3.) Inflation is calculated based on the global dust production only, which results in dust production being a poor choice compared to selling stuff on the galactic market.


4.) The galactic market is great for generating dust by selling stuff but it cannot be even remotly reliably used for buying stuff. In most cases its much more reliable (and cheaper!) to get scarce commodities via diplomacy.



To tackle these problems I'd suggest the following:


4.) Change the way the galactic market "replenishes" it's available recources and change the way their cost is calculated:

    

4.1.) For each luxury resource [X] have "StockIncreasePerTurn" be 1/10 of the global production of that specific recource:

<BinaryModifier TargetProperty="StockIncreasePerTurn"            Operation="Addition"    Left="0.1"    BinaryOperation="Multiplication"    Right="$(LuxuryXGlobalProduction)"    Path="ClassMarketplace/TradableCategoryResource/TradableSubCategoryResourceLuxury/TradableResourceLuxuryX" />

(add in class Marketplace -> please note that LuxuryXGlobalProduction is not a thing yet, however this should be easy since NetLuxuryX already exists on each empire)

This makes low quantities of each recource available for everyone as long as someone has access to it.


        

4.2.) For each recource have "Value" be based upon recource generation vs. change in available stock:

<Modifier            TargetProperty="Value"                    Operation="Addition"        Value="$(ValueLastTurn)"/>

<BinaryModifier        TargetProperty="Value"                    Operation="Multiplication"    Left="$(StockLastTurn)" BinaryOperation="Division" Right="$(Quantity)"/>

(change in class TradableResource)

As a result prices will deteriorate as stock increases, go up if someone buys or go down faster if someone sells.

        

                


3.) Change Inflation from being based purely on global dust production to "net worth". By this I mean to include the value of global (luxury) resource production


Dust Inflation = 1 + ( Global Dust Production  + [LuxuryXGlobalProduction * LuxuryXValueLastTurn]) / ( 2000 * (Number of Empires at Start) )

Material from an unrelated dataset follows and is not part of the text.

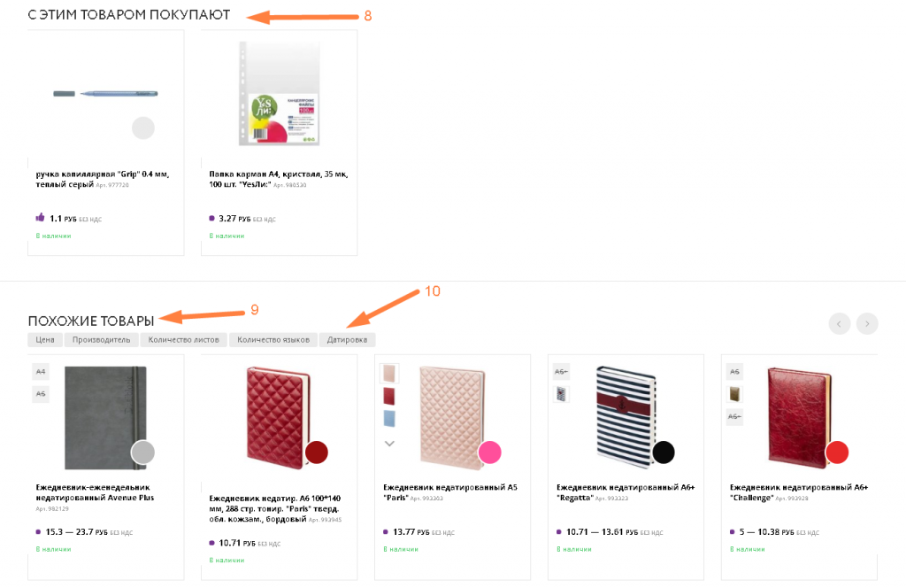Select A5 size on Avenue Plus diary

Since net worth is significantly higher than Global Dust Production alone, the divisor also needs a little tweak.

Doing it this way would link Inflation to the production and market value of (luxury) recources, while decreasing the influence of dust production on inflation. This makes it less desireable to forgo dust production in favour of recource selling.




2.) & 1.) Drop "buyout" completely. Instead add "Dust to Industry conversion" on system level. Not as an construction queue option but rather as an individual tool. In System view add a slider, that allows you to set "SystemDustToIndustryConversion", which will add a bonus to system industry while taxing system upkeep.


<Property Name="SystemDustToIndustryConversion"/>

<Property Name="SystemIndustryFromDustConversion"/>

        

<Modifier       TargetProperty="SystemMoneyUpkeep"      Operation="Addition"            Value="$(SystemDustToIndustryConversion)"                          Path="ClassStarSystem"/>

        

<BinaryModifier        TargetProperty="SystemIndustryFromDustConversion"    Operation="Multiplication"    Left="$(SystemDustToIndustryConversion)" BinaryOperation="Division" Right="$(Inflation)"/>

<Modifier           TargetProperty="SystemIndustryFromDustConversion"   Operation=Power"            Value="0.85"/>

        

<Modifier       TargetProperty="SystemProduction"       Operation="Addition"            Value="$(SystemIndustryFromDustConversion)"                          Path="ClassStarSystem"/>        

By doing "buyout" this way having good dust production suddenly becomes much more relevant. Dust production can be used to fuel conversion to industry and by taxing system upkeep the impact on inflation is reduced. For example you could have one system with a hugely negative dust balance or add a little industry in every system while still having a balanced dust economy.



What do you guys think?




also: I like the idea of having luxury boosts to give those recources more value. Perhaps simply have a buildable effect on system, that adds half the system upgrade effects at half the system upgrade cost (for each specific recource) for like 5 or 10 turns?